Date:29/09/2004 URL: http://www.thehindubusinessline.com/2004/09/29/stories/2004092900161100.htm
Back Gold safer bet than currencies: Study

Our Bureau

Mumbai , Sept. 28

GOLD offers consistently good protection against exchange rate fluctuations, particularly against the dollar, research by three economists from United Kingdom has revealed.

The research released by the World Gold Council (WGC) has used statistical analysis of the relationship between gold and the exchange rates of various currencies against the dollar.

The research was conducted by Mr Forrest Capie, Professor of Economic History at the Cass Business School; Mr Terence Mills, Professor of Applied Statistics and Econometrics at Loughborough University; and Mr Geoffrey Wood, Professor of Economics at Cass Business School in the City of London.

Initially, investors looked for currencies as `safe havens'. However, currencies, including the safest of them, are subject to economic and political risk and to unpredictable political manipulation. Investment in gold was one way to hedge these risks.

The economists referred to data from 1971, the date of the breakdown of the Bretton Woods system, until June 2002 to examine the relationship between gold and exchange rates with particular attention to the hedging properties of gold during economic and political turmoil.

The key findings are that the dollar gold price moves in opposition to the dollar price of currencies such as the British pound, German mark, Swiss franc and Japanese yen. If the dollar appreciates, the dollar gold price falls. A fall in the dollar relative to the other currency produces a rise in the gold price.

"Despite repeated periods of economic turbulence between 1971 and 2002 gold was, throughout, a consistently good protection against the exchange rate fluctuations this turbulence produced," the research pointed out.

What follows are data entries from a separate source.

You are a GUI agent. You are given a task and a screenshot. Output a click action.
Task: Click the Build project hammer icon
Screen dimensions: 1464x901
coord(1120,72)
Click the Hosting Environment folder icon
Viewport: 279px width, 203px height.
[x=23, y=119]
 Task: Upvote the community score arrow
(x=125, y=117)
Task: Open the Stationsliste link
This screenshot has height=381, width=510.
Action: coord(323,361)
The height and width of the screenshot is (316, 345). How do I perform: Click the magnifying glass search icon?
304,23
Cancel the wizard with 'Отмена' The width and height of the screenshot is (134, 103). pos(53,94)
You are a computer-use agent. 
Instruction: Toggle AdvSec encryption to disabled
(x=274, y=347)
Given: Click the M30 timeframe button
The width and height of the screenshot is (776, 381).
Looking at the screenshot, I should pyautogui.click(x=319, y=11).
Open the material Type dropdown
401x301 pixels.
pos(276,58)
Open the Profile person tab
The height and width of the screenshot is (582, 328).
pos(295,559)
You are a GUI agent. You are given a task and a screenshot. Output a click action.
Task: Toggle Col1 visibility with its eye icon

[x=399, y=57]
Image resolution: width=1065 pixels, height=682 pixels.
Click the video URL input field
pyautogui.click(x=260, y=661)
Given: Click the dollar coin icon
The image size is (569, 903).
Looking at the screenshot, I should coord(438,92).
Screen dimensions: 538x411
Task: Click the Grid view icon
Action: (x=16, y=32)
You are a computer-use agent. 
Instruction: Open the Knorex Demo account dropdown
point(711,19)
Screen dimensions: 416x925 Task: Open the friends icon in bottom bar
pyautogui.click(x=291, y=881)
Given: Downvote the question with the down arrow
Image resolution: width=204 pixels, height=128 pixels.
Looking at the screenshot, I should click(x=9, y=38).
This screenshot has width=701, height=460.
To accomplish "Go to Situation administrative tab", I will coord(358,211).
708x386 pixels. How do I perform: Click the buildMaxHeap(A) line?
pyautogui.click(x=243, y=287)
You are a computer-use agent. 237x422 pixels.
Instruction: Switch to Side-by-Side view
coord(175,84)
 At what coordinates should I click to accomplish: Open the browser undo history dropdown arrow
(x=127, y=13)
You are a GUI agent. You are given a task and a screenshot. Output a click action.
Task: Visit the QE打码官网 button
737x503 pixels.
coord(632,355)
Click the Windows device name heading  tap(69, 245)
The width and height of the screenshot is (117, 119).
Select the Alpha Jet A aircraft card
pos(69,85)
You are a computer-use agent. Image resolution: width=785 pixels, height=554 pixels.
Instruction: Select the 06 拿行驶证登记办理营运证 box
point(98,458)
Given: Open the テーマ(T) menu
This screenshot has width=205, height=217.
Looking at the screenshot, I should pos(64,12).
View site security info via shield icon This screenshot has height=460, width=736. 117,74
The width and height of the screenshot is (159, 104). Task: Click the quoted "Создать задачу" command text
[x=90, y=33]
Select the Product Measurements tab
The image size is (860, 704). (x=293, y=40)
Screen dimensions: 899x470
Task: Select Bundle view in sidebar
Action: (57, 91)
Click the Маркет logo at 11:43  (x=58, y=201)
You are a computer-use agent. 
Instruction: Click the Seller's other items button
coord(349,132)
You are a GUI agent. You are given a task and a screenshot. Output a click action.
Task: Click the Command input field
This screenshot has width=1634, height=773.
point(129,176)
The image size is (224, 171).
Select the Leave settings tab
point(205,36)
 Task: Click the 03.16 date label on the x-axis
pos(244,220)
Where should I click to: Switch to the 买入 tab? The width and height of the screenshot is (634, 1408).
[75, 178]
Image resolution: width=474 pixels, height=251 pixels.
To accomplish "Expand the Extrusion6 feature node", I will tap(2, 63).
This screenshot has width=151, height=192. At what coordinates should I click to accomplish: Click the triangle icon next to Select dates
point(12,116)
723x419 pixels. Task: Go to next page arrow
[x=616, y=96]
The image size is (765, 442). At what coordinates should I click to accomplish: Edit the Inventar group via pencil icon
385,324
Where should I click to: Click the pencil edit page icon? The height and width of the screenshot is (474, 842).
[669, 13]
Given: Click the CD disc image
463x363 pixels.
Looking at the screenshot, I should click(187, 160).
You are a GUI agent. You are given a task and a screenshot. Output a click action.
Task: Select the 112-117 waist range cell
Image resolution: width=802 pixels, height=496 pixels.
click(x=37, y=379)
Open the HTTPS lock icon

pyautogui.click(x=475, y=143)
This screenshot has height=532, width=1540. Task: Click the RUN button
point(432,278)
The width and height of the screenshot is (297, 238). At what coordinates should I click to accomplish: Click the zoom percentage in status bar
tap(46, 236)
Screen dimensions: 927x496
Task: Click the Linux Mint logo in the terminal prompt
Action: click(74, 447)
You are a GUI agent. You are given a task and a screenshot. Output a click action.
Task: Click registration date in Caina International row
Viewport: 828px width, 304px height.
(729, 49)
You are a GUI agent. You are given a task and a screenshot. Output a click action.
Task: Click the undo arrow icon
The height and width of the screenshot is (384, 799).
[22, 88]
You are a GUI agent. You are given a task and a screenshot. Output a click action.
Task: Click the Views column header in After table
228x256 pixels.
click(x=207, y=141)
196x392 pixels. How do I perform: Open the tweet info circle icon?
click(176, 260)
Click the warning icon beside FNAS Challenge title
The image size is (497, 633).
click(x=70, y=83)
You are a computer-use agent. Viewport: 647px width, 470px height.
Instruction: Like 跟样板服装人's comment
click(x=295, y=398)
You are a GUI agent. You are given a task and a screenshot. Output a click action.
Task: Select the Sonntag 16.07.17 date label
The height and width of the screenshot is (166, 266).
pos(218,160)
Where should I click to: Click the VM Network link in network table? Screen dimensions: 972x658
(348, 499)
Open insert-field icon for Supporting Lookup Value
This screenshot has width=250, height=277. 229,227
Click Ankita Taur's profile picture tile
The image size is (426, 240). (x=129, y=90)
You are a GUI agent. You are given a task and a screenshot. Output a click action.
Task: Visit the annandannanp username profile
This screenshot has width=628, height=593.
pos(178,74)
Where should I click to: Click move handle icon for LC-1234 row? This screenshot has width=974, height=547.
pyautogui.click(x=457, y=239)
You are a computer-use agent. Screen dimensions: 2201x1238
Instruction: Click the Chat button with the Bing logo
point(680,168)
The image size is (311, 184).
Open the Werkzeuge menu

"Gold acquired the attributes of a monetary asset for a wide variety of reasons, many of which are discussed in this paper, but underlying all these reasons is the fact that gold cannot be produced by the authorities who produce currencies. This means that those who can increase the supply of money, and therefore from time-to-time debase its value, cannot by similar means debase the value of gold," the study said.